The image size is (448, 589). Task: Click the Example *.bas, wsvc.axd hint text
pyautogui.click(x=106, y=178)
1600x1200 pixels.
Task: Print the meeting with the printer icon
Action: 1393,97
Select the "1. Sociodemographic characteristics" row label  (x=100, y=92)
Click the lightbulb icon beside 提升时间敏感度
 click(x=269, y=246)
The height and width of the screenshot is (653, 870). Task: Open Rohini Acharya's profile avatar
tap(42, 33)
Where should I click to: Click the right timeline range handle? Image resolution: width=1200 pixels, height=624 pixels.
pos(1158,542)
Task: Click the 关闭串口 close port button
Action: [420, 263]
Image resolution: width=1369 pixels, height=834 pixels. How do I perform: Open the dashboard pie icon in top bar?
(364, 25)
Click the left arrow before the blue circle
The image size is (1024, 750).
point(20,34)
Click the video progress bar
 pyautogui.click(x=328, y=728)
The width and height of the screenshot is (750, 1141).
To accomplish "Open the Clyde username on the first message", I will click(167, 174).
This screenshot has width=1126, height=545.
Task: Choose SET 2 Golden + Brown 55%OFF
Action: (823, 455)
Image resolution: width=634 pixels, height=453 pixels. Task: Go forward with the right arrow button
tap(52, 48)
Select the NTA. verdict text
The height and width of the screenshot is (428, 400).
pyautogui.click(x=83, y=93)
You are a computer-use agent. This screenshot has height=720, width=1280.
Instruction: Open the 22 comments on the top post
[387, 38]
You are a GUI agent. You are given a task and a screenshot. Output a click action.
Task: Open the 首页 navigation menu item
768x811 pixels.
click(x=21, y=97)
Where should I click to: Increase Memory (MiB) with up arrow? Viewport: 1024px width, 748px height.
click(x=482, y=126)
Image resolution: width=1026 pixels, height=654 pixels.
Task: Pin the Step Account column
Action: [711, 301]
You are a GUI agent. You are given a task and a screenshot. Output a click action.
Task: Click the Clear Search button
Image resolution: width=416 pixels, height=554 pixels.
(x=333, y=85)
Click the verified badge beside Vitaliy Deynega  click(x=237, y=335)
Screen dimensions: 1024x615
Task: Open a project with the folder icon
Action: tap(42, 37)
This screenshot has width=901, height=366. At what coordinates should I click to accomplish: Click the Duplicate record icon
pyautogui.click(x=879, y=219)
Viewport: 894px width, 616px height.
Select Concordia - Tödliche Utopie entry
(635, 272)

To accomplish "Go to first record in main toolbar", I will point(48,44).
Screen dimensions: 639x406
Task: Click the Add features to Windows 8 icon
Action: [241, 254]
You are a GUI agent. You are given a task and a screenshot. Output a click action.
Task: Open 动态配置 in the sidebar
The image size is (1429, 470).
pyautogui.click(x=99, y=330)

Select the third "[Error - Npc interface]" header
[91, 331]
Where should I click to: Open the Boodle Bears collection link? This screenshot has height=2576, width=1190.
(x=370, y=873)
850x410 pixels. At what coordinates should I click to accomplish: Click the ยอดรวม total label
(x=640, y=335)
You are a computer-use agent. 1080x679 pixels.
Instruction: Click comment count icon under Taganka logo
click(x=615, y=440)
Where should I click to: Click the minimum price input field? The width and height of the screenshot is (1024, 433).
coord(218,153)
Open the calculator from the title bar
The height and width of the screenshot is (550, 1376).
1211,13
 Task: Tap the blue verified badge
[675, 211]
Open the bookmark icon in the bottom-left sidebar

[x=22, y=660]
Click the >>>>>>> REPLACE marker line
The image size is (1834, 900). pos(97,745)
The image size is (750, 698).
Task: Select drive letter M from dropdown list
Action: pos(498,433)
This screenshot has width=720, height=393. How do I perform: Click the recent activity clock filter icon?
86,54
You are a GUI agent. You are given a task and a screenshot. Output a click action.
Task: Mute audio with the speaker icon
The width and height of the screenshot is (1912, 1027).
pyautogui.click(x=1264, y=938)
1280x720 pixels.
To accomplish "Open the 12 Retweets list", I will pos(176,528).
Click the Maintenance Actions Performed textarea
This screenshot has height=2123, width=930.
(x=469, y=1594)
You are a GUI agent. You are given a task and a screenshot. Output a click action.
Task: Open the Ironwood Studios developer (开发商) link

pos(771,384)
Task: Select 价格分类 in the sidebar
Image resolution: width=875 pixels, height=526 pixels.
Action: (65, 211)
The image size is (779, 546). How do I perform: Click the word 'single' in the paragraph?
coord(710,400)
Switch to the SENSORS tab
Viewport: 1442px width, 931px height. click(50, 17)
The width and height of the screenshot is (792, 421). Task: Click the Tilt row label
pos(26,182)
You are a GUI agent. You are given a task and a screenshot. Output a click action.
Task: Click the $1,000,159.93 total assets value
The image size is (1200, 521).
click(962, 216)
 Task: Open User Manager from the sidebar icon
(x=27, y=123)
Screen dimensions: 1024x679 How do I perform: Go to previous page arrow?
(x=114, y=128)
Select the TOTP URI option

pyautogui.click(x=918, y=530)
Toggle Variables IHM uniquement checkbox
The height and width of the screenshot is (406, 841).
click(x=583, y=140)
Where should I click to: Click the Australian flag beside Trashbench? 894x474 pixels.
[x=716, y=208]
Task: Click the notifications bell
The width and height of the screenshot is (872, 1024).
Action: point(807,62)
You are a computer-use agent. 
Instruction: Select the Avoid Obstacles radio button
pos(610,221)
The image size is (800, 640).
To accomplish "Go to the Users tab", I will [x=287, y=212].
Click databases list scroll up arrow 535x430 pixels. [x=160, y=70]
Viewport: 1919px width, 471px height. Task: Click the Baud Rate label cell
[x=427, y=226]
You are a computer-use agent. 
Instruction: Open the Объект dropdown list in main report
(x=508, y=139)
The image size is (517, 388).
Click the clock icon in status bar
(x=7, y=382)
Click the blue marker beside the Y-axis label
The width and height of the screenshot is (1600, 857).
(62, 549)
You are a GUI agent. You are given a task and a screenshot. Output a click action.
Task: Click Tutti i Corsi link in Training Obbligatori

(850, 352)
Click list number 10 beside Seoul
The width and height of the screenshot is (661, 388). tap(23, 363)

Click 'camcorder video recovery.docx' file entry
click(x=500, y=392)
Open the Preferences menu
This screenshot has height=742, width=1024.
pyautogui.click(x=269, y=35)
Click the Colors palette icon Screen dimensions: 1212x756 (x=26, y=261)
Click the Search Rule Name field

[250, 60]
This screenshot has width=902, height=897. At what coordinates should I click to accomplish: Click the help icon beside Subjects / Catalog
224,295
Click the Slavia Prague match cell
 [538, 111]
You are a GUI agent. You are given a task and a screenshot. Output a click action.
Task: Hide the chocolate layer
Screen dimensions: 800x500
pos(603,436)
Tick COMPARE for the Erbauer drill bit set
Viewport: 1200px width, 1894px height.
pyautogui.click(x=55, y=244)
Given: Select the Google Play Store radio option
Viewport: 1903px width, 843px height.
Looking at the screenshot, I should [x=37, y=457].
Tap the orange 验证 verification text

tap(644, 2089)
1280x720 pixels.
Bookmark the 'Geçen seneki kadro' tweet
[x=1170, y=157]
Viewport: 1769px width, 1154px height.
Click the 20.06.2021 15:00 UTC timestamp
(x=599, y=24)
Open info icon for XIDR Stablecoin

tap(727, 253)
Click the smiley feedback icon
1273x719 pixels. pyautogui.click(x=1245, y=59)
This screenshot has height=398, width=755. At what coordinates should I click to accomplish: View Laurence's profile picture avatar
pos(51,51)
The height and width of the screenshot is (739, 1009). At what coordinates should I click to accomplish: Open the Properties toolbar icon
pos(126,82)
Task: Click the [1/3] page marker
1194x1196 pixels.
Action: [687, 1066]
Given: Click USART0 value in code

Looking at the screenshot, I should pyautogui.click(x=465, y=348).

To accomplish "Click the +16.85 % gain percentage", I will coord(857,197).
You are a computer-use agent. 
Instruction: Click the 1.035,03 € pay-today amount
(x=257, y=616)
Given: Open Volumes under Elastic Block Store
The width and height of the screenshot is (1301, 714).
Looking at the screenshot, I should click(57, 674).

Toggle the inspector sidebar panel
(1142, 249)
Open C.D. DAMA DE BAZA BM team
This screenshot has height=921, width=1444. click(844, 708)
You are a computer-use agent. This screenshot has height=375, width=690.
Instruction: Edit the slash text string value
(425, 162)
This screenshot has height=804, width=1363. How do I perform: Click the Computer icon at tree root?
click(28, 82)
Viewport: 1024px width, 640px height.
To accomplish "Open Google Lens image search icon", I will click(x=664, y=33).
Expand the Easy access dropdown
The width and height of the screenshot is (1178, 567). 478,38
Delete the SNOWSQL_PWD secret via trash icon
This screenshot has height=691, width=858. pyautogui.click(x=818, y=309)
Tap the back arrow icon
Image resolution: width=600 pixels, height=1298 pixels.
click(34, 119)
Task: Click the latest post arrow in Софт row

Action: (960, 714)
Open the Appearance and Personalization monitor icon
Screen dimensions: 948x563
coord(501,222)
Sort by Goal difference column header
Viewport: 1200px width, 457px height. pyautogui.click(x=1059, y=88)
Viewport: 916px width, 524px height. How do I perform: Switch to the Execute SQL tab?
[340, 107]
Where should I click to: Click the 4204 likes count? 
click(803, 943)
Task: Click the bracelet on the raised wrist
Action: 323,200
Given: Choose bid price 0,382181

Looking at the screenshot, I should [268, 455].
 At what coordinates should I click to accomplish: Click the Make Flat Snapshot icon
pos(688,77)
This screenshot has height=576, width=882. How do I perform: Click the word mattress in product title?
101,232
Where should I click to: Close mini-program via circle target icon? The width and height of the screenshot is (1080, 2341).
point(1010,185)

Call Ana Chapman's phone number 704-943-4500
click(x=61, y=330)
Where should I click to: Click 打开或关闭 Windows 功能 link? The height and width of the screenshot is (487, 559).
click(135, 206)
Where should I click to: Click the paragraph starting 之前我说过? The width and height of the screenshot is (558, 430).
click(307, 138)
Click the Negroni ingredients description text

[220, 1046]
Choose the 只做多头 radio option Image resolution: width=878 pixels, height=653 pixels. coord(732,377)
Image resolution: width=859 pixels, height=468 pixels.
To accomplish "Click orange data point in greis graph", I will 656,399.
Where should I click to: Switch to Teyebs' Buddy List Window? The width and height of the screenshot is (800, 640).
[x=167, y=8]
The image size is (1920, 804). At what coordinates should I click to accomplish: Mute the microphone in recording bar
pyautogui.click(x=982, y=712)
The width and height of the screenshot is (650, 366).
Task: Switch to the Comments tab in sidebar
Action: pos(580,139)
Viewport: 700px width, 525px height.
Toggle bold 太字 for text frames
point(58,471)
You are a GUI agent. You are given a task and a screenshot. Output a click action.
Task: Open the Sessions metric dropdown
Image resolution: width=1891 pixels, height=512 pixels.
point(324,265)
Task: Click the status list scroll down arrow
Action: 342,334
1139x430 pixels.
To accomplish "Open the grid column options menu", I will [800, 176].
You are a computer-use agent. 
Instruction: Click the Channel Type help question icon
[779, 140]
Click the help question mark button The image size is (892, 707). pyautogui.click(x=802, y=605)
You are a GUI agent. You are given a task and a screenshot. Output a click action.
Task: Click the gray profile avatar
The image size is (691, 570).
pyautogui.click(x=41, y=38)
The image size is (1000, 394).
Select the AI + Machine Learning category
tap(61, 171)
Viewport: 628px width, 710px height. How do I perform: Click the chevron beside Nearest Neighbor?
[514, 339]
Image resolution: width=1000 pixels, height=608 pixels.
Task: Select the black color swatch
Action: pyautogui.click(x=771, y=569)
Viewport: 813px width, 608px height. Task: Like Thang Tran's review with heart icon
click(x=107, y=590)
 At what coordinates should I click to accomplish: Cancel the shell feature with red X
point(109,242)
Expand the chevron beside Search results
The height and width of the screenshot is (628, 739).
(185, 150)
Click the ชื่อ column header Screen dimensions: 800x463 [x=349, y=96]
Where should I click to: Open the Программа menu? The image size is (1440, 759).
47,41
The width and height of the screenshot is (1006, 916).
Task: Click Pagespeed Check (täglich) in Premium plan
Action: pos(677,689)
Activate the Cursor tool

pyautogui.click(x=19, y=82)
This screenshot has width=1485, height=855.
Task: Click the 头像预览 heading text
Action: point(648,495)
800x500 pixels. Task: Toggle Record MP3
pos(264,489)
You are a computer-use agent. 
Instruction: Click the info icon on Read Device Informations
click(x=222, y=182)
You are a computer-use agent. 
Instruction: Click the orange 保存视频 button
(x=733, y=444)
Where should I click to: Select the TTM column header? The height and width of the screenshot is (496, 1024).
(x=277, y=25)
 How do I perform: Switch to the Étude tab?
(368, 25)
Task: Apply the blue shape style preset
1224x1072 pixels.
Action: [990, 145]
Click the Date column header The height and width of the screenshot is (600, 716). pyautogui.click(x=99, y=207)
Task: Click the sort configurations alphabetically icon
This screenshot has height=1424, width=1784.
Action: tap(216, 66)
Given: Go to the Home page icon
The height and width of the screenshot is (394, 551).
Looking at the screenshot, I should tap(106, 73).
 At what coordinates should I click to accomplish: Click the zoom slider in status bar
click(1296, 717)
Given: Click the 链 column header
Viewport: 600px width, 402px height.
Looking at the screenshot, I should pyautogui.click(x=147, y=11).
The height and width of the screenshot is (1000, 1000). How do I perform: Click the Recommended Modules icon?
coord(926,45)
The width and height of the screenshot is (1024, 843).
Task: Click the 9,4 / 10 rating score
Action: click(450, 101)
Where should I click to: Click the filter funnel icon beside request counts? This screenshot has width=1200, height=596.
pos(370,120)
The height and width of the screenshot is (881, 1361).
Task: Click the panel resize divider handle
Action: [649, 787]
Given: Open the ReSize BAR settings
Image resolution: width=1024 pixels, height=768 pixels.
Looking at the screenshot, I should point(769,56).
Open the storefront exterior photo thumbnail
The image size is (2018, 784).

*Work instruction*: The line containing "Given: Open the ReSize BAR settings" and every line after it, up to and including the last line of the records, should be reproduced exactly, with nothing else.

*Response box*:
Given: Open the ReSize BAR settings
Image resolution: width=1024 pixels, height=768 pixels.
Looking at the screenshot, I should point(769,56).
Open the storefront exterior photo thumbnail
The image size is (2018, 784).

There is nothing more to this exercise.